UBC Theses and Dissertations
Ballcourts, competitive games, and the emergence of complex society Hill, Warren D.
The processes that accompany the transition to social and political inequality have perplexed archeologists in their attempts to explain the emergence of complex society. Over the past decade, archaeological excavations in the Mazatan region of Chiapas, Mexico, has yielded new information on the processes surrounding this social and political transformation. Most recently, the earliest known ballcourt was discovered at the site of Paso de la Amada in the Mazatan region. This ballcourt predates all other known ballcourts by more than 500 years. For over 2500 years, ballcourts and the associated ballgame formed an integral part of religious, social, and political life of Mesoamerican complex societies. The tremendous success of the ballgame lies in its ability to act as a medium of social and political integration while simultaneously encouraging intense rivalry. This dissertation uses ballcourts and competitive games to address the larger question of how social and political inequality evolves. Using architectural, artifactual, and settlement pattern data, I argue that an emerging complex society was involved in the construction and use of the ballcourt at Paso de la Amada.

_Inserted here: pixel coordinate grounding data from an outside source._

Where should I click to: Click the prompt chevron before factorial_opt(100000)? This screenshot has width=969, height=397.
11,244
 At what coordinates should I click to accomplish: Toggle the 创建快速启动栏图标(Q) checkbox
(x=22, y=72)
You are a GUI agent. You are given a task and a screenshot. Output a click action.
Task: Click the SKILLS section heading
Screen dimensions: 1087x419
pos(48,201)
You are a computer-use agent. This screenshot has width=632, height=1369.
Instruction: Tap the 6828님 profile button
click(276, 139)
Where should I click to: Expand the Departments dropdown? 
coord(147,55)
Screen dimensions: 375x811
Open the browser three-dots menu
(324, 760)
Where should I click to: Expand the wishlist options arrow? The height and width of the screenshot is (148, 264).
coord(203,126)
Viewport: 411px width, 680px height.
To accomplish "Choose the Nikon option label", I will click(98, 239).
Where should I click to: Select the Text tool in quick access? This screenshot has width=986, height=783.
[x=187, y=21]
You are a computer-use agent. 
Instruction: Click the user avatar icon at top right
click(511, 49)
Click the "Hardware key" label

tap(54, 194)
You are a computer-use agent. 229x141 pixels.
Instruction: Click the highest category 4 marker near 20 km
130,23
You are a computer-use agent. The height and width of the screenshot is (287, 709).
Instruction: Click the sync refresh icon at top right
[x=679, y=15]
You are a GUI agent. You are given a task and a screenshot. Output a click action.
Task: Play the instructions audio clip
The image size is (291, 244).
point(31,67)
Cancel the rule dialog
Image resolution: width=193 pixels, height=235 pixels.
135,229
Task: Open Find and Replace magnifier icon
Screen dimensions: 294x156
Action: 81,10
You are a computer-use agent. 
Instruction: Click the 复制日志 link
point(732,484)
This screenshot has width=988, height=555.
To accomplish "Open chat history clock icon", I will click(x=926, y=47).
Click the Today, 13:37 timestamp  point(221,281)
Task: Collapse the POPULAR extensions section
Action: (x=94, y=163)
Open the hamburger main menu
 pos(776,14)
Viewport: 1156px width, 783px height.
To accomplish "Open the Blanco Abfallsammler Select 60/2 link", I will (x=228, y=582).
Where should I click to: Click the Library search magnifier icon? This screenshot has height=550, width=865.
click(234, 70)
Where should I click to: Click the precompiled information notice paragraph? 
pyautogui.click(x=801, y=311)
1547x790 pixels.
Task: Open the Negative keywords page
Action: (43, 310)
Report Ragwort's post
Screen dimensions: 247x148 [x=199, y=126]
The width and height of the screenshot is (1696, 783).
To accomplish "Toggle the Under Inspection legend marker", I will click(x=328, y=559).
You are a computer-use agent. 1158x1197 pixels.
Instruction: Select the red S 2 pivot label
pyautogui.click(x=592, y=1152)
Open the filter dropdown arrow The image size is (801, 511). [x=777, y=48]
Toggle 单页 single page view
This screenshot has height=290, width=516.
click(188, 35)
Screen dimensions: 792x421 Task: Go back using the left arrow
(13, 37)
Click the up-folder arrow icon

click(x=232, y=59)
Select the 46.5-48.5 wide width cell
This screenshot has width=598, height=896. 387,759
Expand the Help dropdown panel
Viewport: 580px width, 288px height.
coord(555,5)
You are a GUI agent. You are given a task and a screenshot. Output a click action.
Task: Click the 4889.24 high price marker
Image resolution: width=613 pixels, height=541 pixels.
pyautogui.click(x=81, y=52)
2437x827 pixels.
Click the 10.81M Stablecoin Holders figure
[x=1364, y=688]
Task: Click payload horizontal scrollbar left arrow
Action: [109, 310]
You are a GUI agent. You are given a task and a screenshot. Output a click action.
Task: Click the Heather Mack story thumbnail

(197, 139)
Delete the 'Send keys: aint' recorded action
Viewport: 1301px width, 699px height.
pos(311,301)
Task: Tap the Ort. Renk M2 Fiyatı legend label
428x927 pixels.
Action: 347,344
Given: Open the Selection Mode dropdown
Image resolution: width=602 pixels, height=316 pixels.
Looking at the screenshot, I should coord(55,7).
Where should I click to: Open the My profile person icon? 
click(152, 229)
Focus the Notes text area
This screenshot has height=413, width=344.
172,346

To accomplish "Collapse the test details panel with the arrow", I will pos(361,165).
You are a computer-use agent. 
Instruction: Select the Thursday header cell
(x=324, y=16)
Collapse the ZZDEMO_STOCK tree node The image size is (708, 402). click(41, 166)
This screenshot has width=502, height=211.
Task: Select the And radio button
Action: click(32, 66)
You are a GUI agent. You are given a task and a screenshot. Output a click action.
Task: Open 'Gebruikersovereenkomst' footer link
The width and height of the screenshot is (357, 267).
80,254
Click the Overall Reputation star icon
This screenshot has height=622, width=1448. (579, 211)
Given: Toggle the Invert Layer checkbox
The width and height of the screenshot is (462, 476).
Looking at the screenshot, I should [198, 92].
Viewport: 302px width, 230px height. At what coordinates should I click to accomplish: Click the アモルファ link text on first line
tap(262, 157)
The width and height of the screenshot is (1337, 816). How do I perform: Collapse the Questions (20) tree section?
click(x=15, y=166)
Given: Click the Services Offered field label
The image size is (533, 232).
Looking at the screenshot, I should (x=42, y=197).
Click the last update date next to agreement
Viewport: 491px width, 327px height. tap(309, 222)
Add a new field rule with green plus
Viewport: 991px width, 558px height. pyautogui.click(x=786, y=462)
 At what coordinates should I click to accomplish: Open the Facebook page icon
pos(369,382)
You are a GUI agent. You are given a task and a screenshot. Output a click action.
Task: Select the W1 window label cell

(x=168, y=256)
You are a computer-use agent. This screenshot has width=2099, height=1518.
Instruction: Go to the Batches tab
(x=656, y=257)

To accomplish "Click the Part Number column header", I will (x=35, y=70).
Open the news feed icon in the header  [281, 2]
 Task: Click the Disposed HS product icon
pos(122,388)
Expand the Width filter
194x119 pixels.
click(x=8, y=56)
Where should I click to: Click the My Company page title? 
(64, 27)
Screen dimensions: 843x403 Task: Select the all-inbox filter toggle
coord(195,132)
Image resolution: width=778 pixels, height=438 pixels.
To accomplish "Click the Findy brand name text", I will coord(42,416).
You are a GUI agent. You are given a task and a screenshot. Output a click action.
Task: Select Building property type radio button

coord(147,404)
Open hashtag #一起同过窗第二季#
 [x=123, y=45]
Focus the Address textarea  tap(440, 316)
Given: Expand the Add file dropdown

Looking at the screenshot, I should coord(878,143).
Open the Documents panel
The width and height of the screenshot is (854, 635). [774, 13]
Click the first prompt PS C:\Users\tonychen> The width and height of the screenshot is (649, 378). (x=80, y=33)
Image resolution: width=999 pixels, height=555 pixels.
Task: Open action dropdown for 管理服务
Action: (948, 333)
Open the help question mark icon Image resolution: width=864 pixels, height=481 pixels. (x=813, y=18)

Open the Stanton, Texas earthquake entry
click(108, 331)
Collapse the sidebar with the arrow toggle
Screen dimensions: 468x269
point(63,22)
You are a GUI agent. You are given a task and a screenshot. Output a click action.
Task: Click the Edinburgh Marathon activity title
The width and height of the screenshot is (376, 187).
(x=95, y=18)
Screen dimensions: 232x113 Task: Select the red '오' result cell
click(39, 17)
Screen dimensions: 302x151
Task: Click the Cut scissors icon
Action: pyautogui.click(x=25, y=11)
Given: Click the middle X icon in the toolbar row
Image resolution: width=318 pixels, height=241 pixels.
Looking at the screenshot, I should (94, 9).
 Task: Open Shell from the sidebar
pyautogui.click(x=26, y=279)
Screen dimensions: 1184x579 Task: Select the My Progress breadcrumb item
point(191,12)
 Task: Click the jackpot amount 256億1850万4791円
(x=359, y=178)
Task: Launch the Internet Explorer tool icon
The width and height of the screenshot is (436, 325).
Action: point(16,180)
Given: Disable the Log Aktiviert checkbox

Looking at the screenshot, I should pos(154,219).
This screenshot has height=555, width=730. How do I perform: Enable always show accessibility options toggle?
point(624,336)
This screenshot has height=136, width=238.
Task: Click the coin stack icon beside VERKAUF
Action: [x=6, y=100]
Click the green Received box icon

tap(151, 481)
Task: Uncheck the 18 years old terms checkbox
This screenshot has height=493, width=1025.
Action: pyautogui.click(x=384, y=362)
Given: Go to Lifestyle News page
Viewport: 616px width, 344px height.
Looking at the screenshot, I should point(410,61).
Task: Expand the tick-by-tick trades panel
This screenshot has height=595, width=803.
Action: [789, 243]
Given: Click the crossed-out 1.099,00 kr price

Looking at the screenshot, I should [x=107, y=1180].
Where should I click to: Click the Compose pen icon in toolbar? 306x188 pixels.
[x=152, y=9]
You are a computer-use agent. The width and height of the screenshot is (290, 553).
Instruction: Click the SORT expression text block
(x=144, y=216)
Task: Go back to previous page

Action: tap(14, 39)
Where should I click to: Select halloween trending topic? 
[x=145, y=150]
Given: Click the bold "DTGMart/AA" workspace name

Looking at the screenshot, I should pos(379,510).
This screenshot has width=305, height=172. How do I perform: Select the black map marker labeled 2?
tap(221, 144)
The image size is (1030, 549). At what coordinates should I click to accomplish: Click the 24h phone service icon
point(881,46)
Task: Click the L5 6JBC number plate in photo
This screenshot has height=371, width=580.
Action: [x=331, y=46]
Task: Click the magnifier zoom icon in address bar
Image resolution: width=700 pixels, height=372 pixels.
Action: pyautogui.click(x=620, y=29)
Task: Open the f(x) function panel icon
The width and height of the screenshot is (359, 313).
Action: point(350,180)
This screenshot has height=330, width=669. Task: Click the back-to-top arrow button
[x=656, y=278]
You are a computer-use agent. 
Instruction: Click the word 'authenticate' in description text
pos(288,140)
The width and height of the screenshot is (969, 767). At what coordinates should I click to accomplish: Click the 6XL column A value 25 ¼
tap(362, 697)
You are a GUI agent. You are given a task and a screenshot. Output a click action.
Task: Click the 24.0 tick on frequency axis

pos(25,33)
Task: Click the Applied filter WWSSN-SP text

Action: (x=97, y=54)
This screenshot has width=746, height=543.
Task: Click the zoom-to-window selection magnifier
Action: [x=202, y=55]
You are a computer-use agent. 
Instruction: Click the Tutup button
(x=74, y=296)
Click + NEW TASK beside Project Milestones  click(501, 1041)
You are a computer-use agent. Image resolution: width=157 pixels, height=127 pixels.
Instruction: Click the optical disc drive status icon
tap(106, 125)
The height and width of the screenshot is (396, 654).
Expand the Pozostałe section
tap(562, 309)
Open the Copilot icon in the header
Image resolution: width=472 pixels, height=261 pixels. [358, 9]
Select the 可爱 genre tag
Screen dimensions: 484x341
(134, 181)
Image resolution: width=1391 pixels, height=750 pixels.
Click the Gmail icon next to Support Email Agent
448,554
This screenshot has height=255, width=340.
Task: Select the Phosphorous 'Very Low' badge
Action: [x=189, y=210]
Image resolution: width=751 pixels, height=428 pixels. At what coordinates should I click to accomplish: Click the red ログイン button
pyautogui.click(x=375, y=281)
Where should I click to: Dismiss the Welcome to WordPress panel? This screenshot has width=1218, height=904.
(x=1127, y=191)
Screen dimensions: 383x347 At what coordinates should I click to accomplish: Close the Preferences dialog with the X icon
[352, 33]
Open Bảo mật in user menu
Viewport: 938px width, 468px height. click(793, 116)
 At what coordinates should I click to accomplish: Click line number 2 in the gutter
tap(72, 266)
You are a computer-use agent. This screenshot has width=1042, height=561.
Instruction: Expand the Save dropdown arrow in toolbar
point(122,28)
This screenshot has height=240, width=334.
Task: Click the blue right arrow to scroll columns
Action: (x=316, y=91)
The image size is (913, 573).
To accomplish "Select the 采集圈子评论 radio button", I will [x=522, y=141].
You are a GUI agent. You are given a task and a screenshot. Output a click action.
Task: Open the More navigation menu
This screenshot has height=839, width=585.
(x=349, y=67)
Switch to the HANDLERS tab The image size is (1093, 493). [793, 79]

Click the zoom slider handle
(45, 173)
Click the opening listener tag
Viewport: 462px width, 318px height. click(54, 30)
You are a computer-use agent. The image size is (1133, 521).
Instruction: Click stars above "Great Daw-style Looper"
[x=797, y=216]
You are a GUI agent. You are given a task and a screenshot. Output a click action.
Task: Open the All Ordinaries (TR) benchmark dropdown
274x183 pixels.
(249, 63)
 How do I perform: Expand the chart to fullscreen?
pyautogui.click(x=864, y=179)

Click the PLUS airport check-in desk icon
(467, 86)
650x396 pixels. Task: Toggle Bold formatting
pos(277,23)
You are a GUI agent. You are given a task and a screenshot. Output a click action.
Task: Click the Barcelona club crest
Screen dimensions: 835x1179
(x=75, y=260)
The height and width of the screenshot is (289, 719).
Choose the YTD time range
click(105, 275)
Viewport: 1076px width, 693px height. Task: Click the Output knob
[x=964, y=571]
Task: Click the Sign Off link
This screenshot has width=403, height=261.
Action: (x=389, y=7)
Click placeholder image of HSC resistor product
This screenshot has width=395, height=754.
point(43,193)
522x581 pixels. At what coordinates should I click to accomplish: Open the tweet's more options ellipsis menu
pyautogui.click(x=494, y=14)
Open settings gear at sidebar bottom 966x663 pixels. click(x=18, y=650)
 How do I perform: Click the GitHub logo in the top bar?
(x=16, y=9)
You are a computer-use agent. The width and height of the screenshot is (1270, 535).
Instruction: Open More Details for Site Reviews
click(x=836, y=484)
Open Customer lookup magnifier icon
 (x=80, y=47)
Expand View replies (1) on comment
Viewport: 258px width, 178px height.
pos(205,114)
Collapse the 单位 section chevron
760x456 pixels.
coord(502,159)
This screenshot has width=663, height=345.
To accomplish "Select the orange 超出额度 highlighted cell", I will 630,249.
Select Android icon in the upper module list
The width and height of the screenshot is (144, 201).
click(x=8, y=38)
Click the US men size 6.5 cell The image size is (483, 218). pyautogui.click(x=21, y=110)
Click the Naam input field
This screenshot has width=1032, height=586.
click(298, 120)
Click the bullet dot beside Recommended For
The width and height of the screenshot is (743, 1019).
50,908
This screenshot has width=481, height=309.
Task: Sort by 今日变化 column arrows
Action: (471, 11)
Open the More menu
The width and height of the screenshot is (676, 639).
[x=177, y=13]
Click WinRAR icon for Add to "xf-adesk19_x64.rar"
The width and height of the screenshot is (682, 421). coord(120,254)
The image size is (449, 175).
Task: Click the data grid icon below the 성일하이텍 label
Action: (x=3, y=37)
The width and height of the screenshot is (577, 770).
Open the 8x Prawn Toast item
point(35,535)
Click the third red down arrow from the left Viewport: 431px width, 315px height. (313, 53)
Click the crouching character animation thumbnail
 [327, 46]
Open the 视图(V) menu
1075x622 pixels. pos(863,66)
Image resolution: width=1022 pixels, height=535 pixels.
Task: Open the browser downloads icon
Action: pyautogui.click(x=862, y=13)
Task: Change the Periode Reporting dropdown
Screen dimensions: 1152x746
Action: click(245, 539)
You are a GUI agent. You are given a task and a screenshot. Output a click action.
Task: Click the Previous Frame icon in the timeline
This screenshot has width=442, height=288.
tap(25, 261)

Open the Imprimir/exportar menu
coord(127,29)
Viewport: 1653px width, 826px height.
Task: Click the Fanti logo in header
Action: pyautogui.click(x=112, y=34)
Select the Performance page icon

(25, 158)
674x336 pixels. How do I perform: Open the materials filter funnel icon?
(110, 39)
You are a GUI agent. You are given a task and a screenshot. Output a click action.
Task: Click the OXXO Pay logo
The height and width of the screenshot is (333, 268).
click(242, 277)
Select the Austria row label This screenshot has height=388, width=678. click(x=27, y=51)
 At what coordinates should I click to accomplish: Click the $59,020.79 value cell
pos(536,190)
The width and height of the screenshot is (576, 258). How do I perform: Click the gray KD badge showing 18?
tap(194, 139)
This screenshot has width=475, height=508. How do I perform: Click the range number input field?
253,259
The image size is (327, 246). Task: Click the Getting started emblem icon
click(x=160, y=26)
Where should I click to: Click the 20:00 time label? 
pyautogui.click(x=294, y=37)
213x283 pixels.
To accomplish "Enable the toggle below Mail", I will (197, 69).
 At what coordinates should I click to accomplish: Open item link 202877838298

I suggest that elites sponsored the ballcourt construction, enabling them to expand their regional networks and enhance their own social positions. I present evidence to support these claims, and review several existing models for the emergence of complex society in light of this discovery. I conclude that competitive games and gaming facilities, such as ballcourts, played a crucial role in the emergence of complex society in Mesoamerica and have significant implications for how this process is modeled.